# Given exercise a:
Copy the entries word for word, starting at the very first line and stopping after the line that contains "pyautogui.click(x=62, y=81)". Omit the pictures.

# Document segment:
These pages should be merged such that both pages do not attempt to cover the duplicate topics.

The standard RepRap polymer extruder works very reliably, is simple, and can be made almost all out of RP parts. But it needs a supply of 3mm diameter polymer filament. This is not hard to obtain (many companies can make it from polymer granules), but it does represent an extra cost and an extra process.

Timothy Nixon and Adrian Tan of the School of Mechanical Engineering, University of Adelaide, in Australia have designed an extruder for [email protected] that uses polymer granules directly, and such granules are the standard and cheapest way that all thermoplastic polymers are supplied. I was so impressed that I decided to pinch some of their ideas (that's what open-source is all about :-) ) and add it to something Forrest and I tried almost two years ago (see the RepRap blog for Friday, February 17, 2006 and the subsequent fortnight).

# Rows from a screen grounding dataset:

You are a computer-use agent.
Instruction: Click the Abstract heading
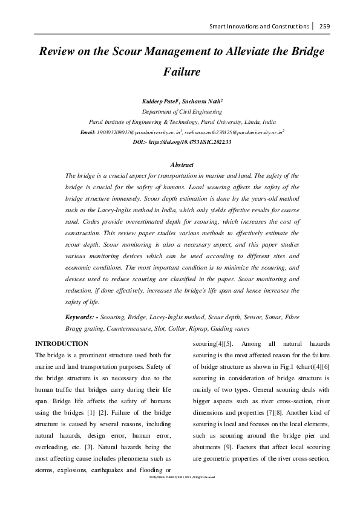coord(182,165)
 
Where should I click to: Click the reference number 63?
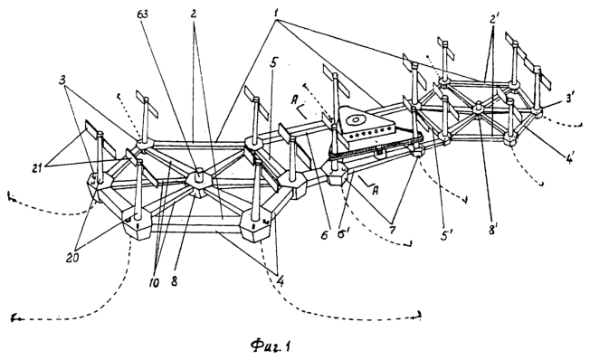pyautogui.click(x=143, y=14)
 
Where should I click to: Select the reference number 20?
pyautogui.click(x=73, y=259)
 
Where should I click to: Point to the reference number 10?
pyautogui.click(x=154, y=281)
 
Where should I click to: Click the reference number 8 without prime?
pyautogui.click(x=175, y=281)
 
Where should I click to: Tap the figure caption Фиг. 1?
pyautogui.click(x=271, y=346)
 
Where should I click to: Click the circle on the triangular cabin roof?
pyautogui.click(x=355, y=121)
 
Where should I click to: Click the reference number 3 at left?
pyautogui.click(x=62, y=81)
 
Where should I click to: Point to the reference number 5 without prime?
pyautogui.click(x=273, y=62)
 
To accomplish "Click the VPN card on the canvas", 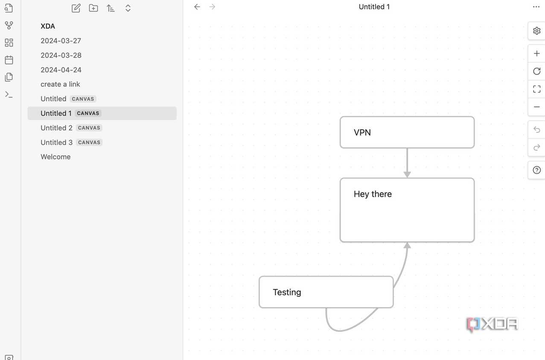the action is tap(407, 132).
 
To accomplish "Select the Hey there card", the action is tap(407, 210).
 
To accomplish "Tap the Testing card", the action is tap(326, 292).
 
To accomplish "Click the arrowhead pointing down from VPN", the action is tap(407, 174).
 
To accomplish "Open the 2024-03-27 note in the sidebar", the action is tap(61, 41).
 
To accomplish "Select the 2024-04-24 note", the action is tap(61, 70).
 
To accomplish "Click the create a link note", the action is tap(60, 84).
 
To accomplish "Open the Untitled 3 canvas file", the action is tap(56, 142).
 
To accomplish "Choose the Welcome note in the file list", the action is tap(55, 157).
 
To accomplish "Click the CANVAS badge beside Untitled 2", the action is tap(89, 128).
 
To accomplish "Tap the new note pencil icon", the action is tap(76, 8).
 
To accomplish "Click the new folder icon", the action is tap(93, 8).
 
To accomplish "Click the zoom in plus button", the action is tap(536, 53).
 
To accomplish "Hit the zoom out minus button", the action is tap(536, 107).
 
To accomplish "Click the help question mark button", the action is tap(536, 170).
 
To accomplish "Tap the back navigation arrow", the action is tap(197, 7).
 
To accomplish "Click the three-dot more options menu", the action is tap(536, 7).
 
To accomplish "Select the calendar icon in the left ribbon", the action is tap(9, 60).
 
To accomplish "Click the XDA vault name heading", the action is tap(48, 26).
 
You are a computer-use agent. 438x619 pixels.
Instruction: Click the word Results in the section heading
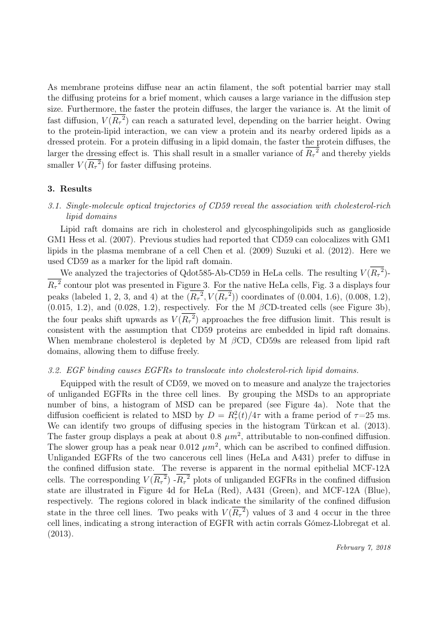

# Given exercise b:
Which people does the passage about the granule extruder mention by name?

# Full answer a:
You are a computer-use agent.
Instruction: Click the Abstract heading
coord(182,165)
 
Where should I click to: Click the reference number 63?
pyautogui.click(x=143, y=14)
 
Where should I click to: Select the reference number 20?
pyautogui.click(x=73, y=259)
 
Where should I click to: Point to the reference number 10?
pyautogui.click(x=154, y=281)
 
Where should I click to: Click the reference number 8 without prime?
pyautogui.click(x=175, y=281)
 
Where should I click to: Tap the figure caption Фиг. 1?
pyautogui.click(x=271, y=346)
 
Where should I click to: Click the circle on the triangular cabin roof?
pyautogui.click(x=355, y=121)
 
Where should I click to: Click the reference number 3 at left?
pyautogui.click(x=62, y=81)

# Full answer b:
- Timothy Nixon
- Adrian Tan
- Forrest